DB2 version
DB2 v8.1.16.429 - FixPak 16
Windows server.
I have got a table that has got well over 300 million rows in it.
We are not sure yet why all the records got added, I suspect poorly written code somewhere. They were added over a few days and we didn't think it was going to keep happening so the archive logs got pruned a few times before we realised we were in trouble.
I now have to delete most of those three hundred million records and I would like some advice please. I have put letters against the various bits as I know I am asking a lot and it will make it easier to match answers.
(A) I believe I will have to write a stored procedure to do the work for me and delete a thousand records at a time, commit that and repeat until finished. Does this sound reasonable?
(B) The database is going to generate a lot of archive logs while this is happening. I'm not sure we are going to have the space for them all, so my plan was to schedule something in the background to delete them to keep within the disk resource I have available. As long as I do an offline backup first, is this going to be an issue? Perhaps I should just delete as many as archive logs I can afford to have without pruning, do another offline backup, rinse and repeat.

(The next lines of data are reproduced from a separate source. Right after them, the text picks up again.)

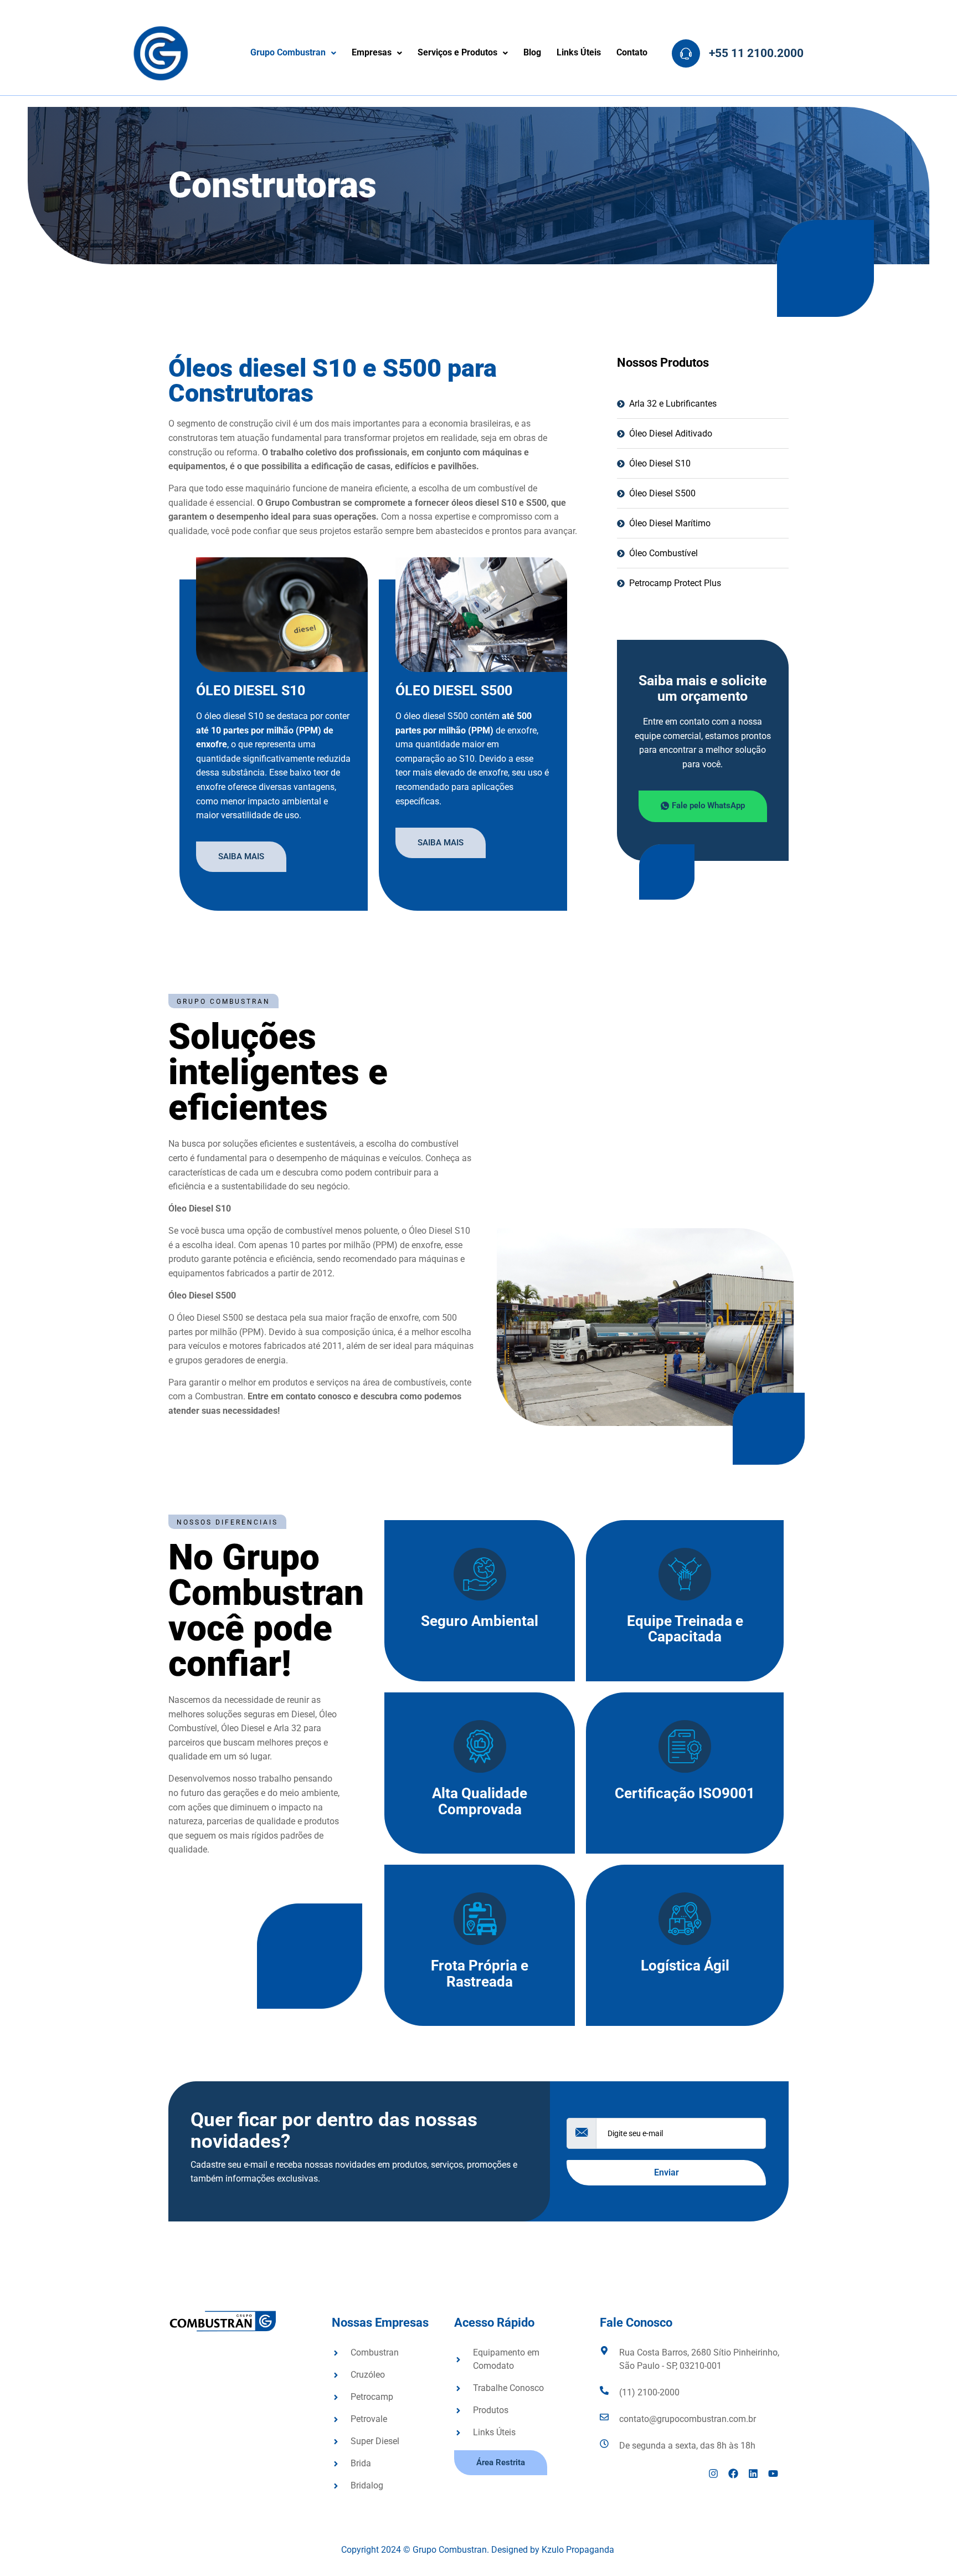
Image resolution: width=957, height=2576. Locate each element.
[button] (293, 53)
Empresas (372, 53)
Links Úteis (579, 53)
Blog (532, 53)
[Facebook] (733, 2473)
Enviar (666, 2172)
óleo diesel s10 (250, 691)
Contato (631, 53)
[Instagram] (713, 2473)
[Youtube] (773, 2473)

(C) Once the deletion has completed I need to consider how I am going shrink the database back down to it's usual size. My boss suggested copying everything I want to keep from the table into a new table, truncate the original table then copy everything back into it. What do you think? Is there a better way that you think I should use?
(D) I also need to consider the indexes for that table as well don't I? Would a truncate and re-import rebuild them ok, or should I do something else as well?
(E) What have I missed out? What else would you do please?
Thank you for looking!
Edit:
Forgot to say. I don't believe what caused the issue it still happening, and any plan I use to fix live will be run on a test copy first.